-- Assignment --
Switch each "Identify the location of" in the listing to "Find the position of" and keep everything else in the listing the same.

Collected data entries
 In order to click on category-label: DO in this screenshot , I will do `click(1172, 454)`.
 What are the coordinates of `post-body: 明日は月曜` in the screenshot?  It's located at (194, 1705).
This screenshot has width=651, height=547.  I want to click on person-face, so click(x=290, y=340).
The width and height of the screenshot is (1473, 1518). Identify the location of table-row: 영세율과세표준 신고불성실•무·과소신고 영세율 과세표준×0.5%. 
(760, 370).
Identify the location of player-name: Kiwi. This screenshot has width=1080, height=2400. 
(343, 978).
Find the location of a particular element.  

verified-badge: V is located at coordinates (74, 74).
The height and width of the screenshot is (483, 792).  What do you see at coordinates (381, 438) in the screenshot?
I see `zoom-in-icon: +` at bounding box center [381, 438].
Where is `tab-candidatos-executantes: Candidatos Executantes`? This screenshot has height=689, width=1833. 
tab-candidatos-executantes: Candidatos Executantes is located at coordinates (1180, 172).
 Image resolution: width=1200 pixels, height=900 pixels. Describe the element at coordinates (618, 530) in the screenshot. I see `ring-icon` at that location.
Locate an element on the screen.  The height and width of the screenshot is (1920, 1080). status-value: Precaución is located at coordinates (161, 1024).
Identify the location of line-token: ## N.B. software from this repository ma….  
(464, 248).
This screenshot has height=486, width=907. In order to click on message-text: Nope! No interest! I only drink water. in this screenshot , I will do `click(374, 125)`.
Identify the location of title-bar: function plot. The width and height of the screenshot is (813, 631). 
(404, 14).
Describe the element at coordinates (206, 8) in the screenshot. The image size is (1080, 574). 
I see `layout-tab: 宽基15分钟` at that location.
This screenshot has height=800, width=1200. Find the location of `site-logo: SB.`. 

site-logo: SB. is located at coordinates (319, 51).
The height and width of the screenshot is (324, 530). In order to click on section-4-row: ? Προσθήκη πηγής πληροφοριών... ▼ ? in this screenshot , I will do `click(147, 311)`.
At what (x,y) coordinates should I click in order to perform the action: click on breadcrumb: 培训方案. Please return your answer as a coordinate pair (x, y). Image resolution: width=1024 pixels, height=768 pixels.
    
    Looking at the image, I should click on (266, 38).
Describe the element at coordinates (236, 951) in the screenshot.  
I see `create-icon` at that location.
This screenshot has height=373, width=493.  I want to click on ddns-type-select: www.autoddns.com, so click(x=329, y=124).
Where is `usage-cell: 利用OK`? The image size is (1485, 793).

-- Written solution --
 In order to click on category-label: DO in this screenshot , I will do `click(1172, 454)`.
 What are the coordinates of `post-body: 明日は月曜` in the screenshot?  It's located at (194, 1705).
This screenshot has width=651, height=547.  I want to click on person-face, so click(x=290, y=340).
The width and height of the screenshot is (1473, 1518). Find the position of table-row: 영세율과세표준 신고불성실•무·과소신고 영세율 과세표준×0.5%. 
(760, 370).
Find the position of player-name: Kiwi. This screenshot has width=1080, height=2400. 
(343, 978).
Find the location of a particular element.  

verified-badge: V is located at coordinates (74, 74).
The height and width of the screenshot is (483, 792).  What do you see at coordinates (381, 438) in the screenshot?
I see `zoom-in-icon: +` at bounding box center [381, 438].
Where is `tab-candidatos-executantes: Candidatos Executantes`? This screenshot has height=689, width=1833. 
tab-candidatos-executantes: Candidatos Executantes is located at coordinates (1180, 172).
 Image resolution: width=1200 pixels, height=900 pixels. Describe the element at coordinates (618, 530) in the screenshot. I see `ring-icon` at that location.
Locate an element on the screen.  The height and width of the screenshot is (1920, 1080). status-value: Precaución is located at coordinates (161, 1024).
Find the position of line-token: ## N.B. software from this repository ma….  
(464, 248).
This screenshot has height=486, width=907. In order to click on message-text: Nope! No interest! I only drink water. in this screenshot , I will do `click(374, 125)`.
Find the position of title-bar: function plot. The width and height of the screenshot is (813, 631). 
(404, 14).
Describe the element at coordinates (206, 8) in the screenshot. The image size is (1080, 574). 
I see `layout-tab: 宽基15分钟` at that location.
This screenshot has height=800, width=1200. Find the location of `site-logo: SB.`. 

site-logo: SB. is located at coordinates (319, 51).
The height and width of the screenshot is (324, 530). In order to click on section-4-row: ? Προσθήκη πηγής πληροφοριών... ▼ ? in this screenshot , I will do `click(147, 311)`.
At what (x,y) coordinates should I click in order to perform the action: click on breadcrumb: 培训方案. Please return your answer as a coordinate pair (x, y). Image resolution: width=1024 pixels, height=768 pixels.
    
    Looking at the image, I should click on (266, 38).
Describe the element at coordinates (236, 951) in the screenshot.  
I see `create-icon` at that location.
This screenshot has height=373, width=493.  I want to click on ddns-type-select: www.autoddns.com, so click(x=329, y=124).
Where is `usage-cell: 利用OK`? The image size is (1485, 793).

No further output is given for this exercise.